Silicon officials said forces out of their control were mostly responsible for the shutdown. Silicon couldn’t compete with cheaply-made Chinese solar panels that flooded the market, they said.
Silicon received an IRRRB $1.5 million equipment loan that is still outstanding, with a repayment deal worked out between the agency and Silicon’s former owner. That agreement calls for the former owner to make payments of $100,000 a year until $1.1 million owed is paid off, said Matt Sjoberg, IRRRB’s executive director of development, on Monday. The interest is forgiven as part of the deal.
Heliene operates in a Renewable Energy Park facility in Mountain Iron, which is owned by the Mountain Iron Economic Development Agency. When Silicon shut down, the company sold the building to Mountain Iron for $1. It was built with a $3.6 million IRRRB loan and it had previously been leased to the now defunct Silicon Energy.
The IRRRB and the state Department of Employment and Economic Development have partnered with Heliene USA by providing a $3.5 million equipment loan. That loan is currently in a forbearance period with the first payment due in November.
The IRRRB on Monday provided financial help for a youth mental health issue on the Iron Range.

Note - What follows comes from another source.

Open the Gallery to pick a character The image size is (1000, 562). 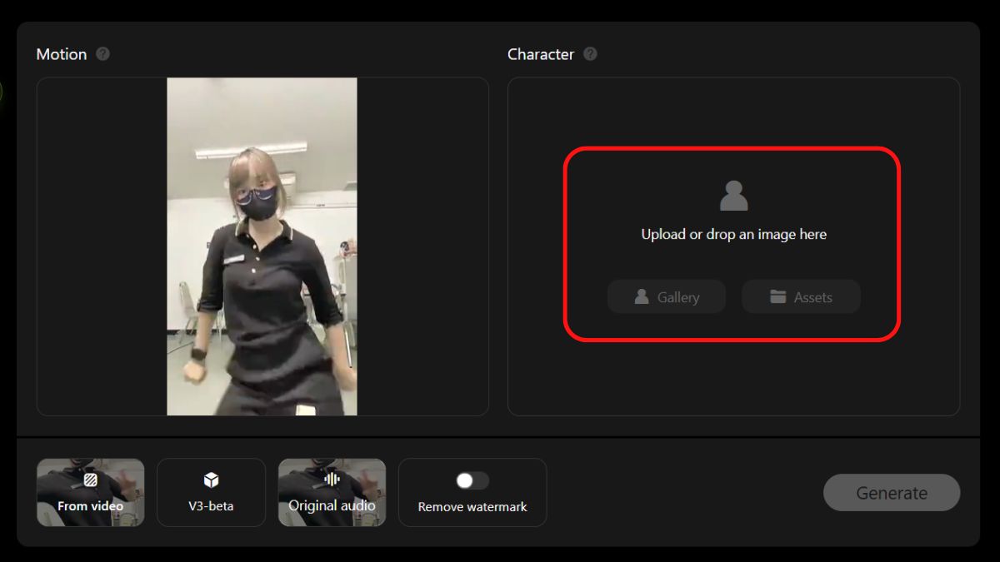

The board approved a $1 million loan for a new 32-bed treatment center in Grand Rapids to be operated by North Homes Children and Family Services.
The $6.5 million psychiatric treatment facility will serve children ages 11-18, with education to be provided by the Grand Rapids School District.
North Homes was recently given state approval for 52 children’s psychiatric beds. Twenty of the beds will be located at the Community Mental Health Center, with the other 32 going into the new facility.
Services for the children will be 24/7 nursing support along with traditional intensive mental health therapy in a residential setting.
In addition, the board also approved a $17,000 demolition grant and a $268,000 infrastructure grant for North Homes.
The loan will help create 65-80 new jobs with wages ranging from $31,000 to $75,000 per year.
The board OK’d a $760,000, 20-year loan to a Hibbing company that will create 10 to 13 new jobs with annual wages of $30,000 to $69,000. Northern Opportunities, LLC/RSF Industries Inc. plans to expand its manufacturing operations.
“The ability to pivot across industrial segments e.g. mining, manufacturing, medical components, consumer goods, forestry products, aviation and utilities was a key component in our decision to focus on the acquisition of this type of business,” said co-owner Jeff Halter.
The total project cost is $1.925 million.